Nuxt module for Laravel Sanctum authentication. Contribute to manchenkoff/nuxt-auth-sanctum development by creating an account on GitHub.

AhoiromanOP•6/24/24, 8:08 AM

What I did figure out: There's a new session being created in Laravel's sessions-table, if I try to join two channels. If I try to join one channel only, this does not happen.

The first session that is being created before I log in got the useragent . After logging in, the same session gets the useragent .

AhoiromanOP•6/24/24, 8:08 AM

Now, if I enter multiple channels, the behaviour changes.

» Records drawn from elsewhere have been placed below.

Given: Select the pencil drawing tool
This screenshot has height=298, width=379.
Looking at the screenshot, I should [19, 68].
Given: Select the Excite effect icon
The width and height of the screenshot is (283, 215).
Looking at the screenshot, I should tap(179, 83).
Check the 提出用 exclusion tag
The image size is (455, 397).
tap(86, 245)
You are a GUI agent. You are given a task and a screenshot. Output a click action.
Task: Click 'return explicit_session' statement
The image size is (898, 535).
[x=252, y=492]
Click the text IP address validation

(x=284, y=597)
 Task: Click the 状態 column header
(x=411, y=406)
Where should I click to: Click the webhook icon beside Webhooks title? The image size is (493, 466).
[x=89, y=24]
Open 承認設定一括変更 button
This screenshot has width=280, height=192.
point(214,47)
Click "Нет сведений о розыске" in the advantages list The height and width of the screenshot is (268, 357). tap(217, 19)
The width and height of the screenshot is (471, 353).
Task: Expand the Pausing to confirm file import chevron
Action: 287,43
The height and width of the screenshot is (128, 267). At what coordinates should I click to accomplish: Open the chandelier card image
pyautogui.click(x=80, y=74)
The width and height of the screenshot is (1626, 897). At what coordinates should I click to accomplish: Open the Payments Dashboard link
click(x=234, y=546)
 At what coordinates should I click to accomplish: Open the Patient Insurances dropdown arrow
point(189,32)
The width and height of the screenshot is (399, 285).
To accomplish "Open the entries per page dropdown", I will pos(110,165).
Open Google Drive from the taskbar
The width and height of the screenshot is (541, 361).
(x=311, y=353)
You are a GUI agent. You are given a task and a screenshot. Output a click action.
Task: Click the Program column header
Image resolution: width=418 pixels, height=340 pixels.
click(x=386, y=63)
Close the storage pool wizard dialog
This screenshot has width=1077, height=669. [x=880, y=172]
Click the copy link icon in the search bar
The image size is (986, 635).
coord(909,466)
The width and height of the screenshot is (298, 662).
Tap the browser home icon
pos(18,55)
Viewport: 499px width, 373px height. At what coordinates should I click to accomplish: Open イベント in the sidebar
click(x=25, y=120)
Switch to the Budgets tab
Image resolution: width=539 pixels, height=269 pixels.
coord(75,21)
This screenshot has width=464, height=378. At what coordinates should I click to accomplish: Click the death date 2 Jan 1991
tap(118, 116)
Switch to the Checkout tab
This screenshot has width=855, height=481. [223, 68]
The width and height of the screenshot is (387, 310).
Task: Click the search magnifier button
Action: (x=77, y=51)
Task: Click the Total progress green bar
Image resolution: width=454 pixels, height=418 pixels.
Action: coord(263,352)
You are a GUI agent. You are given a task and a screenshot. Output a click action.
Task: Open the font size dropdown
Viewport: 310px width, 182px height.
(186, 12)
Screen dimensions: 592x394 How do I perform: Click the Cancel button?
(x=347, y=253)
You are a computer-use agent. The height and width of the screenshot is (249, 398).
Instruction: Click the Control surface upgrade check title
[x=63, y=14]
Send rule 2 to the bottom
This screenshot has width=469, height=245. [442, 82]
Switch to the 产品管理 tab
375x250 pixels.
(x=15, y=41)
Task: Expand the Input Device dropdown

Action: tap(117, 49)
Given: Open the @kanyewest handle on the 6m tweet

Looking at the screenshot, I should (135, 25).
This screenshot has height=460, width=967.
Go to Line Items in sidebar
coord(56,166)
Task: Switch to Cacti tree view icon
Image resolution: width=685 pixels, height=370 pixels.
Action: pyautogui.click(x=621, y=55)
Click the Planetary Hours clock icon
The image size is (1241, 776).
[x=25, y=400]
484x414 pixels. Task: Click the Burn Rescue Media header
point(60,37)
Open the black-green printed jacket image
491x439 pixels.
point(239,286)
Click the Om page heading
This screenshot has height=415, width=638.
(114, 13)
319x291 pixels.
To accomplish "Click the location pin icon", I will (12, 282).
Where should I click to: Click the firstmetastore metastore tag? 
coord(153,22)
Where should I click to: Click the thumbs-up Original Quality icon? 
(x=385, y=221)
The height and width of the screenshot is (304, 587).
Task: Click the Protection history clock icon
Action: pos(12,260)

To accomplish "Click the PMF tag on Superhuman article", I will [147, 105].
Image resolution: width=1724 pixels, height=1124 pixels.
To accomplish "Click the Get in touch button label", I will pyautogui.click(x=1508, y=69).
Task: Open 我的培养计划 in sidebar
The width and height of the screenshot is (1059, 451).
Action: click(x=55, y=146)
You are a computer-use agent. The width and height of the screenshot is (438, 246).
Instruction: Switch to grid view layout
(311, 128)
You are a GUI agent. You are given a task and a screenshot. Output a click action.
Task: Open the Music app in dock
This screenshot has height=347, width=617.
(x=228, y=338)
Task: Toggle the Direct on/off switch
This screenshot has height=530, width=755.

I am going to outline the steps:

AhoiromanOP•6/24/24, 8:08 AM

Entering the page: Session is being created:

| id | user_id | ip_address | user_agent | payload | last_activity |
|------------------------------------------|---------|------------|------------|----------------------------------------------------------------------------------------------------------------------------------------------------------------------------------------------------------------------------------------------------------------------|---------------|
| SCDpN7Qac64PZFsUIVd9Hi5kxGiVMqKqR45kTdH7 | | 127.0.0.1 | node | YTozOntzOjY6Il90b2tlbiI7czo0MDoiblNWYTJySFB0OXczQzhQS3RIOElVRmc4bER3WnQyd2JDWU80Q09jVyI7czo5OiJfcHJldmlvdXMiO2E6MTp7czozOiJ1cmwiO3M6MzY6Imh0dHA6Ly9hcGkuaG9zdHIudGVzdC9hcGkvdjEvYXV0aC9tZSI7fXM6NjoiX2ZsYXNoIjthOjI6e3M6Mzoib2xkIjthOjA6e31zOjM6Im5ldyI7YTowOnt9fX0= | 1719216079 |

AhoiromanOP•6/24/24, 8:08 AM

After logging in:

| id | user_id | ip_address | user_agent | payload | last_activity |
|------------------------------------------|--------------------------------------|------------|-----------------------------------------------------------------------------------------------------------------------|------------------------------------------------------------------------------------------------------------------------------------------------------------------------------------------------------------------------------------------------------------------------------------------------------------------------------------------------------------------------------------------------------------------------------------------------------------------------------------------------------------------------------------------------------------------------------------------------------|---------------|
| I09Iv2sAdubRWUxYUvZj03xZeu9885bPONZstz9u | 9c571400-9c2e-4d8a-bdbb-088ea138b0d5 | 127.0.0.1 | Mozilla/5.0 (Macintosh; Intel Mac OS X 10_15_7) AppleWebKit/537.36 (KHTML, like Gecko) Chrome/126.0.0.0 Safari/537.36 | ...== | 1719216200 |

AhoiromanOP•6/24/24, 8:09 AM

After refreshing the page

| id | user_id | ip_address | user_agent | payload | last_activity |
|------------------------------------------|--------------------------------------|------------|------------|------------------------------------------------------------------------------------------------------------------------------------------------------------------------------------------------------------------------------------------------------------------------------------------------------------------------------------------------------------------------------------------------------------------------------------------------------------------------------------------------------------------------------------------|---------------|
| I09Iv2sAdubRWUxYUvZj03xZeu9885bPONZstz9u | 9c571400-9c2e-4d8a-bdbb-088ea138b0d5 | 127.0.0.1 | node | ...= | 1719216228 |
| q5YXbbteK7znhilMDKeIBrhvOeEcRUw4Sj8ITGSR | | 127.0.0.1 | node | ...= | 1719216229 |

AhoiromanOP•6/24/24, 8:09 AM

So I can see that there's a second session being created if I join multiple channels. But the second one does not have an user_id assigned, so the user is logged out.